In 1641 or 1652, a shipwrecked slave ship gave rise to the Miskito Sambu, when surviving Africans intermixed with the indigenous coastal groups. The Miskito Sambu developed strong ties to English colonists that settled in Jamaica from 1655 onwards, and with groups of English colonists that had settled along the Mosquito Coast. They became the dominant coastal group, allying or subjugating other groups in the region.

When the Captaincy General of Guatemala declared itself independent of Spain in 1821, most of Mosquitia was still well outside of Spanish control. It wasn't until 1894 that José Zelaya formally incorporated the territory into Nicaragua as the Zelaya Department.
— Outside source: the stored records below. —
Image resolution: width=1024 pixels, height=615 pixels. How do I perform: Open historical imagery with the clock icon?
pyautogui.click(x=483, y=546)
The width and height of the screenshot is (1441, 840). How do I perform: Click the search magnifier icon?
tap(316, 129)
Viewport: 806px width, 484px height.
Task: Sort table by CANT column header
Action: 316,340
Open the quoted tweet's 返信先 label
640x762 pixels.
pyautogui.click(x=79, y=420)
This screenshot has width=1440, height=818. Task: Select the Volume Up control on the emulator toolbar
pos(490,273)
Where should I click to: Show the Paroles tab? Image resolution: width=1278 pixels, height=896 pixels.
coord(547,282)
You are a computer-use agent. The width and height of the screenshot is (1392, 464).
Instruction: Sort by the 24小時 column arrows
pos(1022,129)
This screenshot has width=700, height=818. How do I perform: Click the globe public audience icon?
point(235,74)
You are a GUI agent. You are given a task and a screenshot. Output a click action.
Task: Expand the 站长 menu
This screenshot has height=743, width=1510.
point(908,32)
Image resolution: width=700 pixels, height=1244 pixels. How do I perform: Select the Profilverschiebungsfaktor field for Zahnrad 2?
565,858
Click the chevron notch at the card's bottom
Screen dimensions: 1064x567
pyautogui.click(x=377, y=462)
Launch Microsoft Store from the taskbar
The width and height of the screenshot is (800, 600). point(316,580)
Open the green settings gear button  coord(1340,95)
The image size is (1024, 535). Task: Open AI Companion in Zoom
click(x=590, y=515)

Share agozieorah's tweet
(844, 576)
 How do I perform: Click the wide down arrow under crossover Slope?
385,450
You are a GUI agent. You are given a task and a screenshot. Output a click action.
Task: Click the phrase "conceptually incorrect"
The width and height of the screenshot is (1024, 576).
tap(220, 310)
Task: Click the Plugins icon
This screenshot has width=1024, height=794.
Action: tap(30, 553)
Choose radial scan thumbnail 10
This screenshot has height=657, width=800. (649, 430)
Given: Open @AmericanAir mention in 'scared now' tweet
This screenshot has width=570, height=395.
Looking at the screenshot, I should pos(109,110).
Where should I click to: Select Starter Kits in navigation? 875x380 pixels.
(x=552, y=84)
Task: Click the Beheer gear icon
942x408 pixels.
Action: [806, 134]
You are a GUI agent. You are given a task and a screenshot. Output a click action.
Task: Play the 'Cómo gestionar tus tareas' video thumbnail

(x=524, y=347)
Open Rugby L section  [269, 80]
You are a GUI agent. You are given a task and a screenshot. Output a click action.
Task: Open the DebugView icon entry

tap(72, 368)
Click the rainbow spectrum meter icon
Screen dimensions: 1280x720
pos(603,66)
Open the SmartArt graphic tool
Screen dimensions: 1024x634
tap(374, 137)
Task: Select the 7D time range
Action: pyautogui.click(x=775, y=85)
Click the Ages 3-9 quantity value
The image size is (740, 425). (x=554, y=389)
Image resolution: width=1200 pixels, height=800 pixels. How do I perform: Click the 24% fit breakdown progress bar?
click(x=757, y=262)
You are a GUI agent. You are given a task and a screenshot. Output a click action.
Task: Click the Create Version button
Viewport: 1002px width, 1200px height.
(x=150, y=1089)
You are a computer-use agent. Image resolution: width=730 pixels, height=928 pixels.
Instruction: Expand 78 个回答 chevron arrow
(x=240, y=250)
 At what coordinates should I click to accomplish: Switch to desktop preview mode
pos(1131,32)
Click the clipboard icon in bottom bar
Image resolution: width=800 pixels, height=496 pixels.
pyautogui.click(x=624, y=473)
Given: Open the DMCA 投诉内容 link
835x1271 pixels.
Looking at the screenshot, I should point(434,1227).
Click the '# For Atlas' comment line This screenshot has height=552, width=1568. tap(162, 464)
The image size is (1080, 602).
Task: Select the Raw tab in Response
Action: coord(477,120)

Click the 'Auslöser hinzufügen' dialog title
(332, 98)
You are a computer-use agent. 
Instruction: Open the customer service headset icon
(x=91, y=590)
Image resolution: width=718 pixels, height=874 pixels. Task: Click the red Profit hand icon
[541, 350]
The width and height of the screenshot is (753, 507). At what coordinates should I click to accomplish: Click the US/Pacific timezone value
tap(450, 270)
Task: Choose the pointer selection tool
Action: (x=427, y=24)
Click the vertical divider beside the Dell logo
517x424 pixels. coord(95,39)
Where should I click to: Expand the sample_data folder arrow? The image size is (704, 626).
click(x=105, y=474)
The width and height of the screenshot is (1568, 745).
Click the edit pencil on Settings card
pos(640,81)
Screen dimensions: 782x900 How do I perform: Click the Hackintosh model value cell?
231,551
==Legacy of the conquest==
Within a century of the conquest, the Nicarao were effectively eliminated by a combination of the slave trade, disease, and warfare. Other factors that led to the decimation of the indigenous population include shifts in the indigenous economy, social, political organization, psychological fear or trauma, excessive labor exploitation, rupture of communities and abuse inflicted by the Spanish during the following years of colonization of the region. It is estimated that as many as half a million slaves were exported from Nicaragua before 1550, although some of these had originally come from other parts of Central America. Although Gil González Dávila had initially recovered a significant amount of gold, Spanish hopes of extracting great quantities of gold from the province proved ephemeral. Even when sources of gold were found, the collapse of native population levels meant that the Spanish were unable to work the mines. In 1533, the Spanish noted that although gold had been found in Santa María de la Buena Esperanza, about 25 leagues from León, a measles epidemic had killed so many natives that there were none left to extract the ore. By the end of the 16th century, Nicaragua contained a relatively modest 500 Spanish colonists.

==Historical sources==
Gil González Dávila wrote a number of letters in 1524 describing his discovery of Nicaragua, including a letter to 16th-century chronicler Gonzalo Fernández de Oviedo y Valdés containing his most complete account of his actions there. Gonzalo Fernández de Oviedo y Valdés dedicated the entire 16-chapter Book IV of the Third Part of his Historia general de las Indias (General History of the Indies) to Nicaragua, which was published in Seville in 1535. He had himself lived in Nicaragua for a year and a half, from the very end of 1527 through to July 1529. His chronicle includes an account of the discovery of Nicaragua by Gil González Dávila. Chronicler Antonio de Herrera y Tordesillas described the first voyage of Gil González Dávila and Andrés Niño in Chapter 5 of Book IV of his Historia General de los hechos de los castellanos en las Islas y Tierra Firme del Mar Oceáno (General History of the deeds of the Castilians in the Islands and Mainland of the Ocean Sea). Francisco Hernández de Córdoba's foundation of the colonial towns of León and Granada was described in a letter to the king of Spain, written by Pedrarias Dávila in 1525. Dominican friar Bartolomé de las Casas included an account of the discovery of Nicaragua by Juan de Castañeda and Hernán Ponce de León in his Historia de las Indias (History of the Indies). Juan de Castañeda wrote his own account of his voyage of discovery, now contained in the national archives of Costa Rica; it was written in 1522.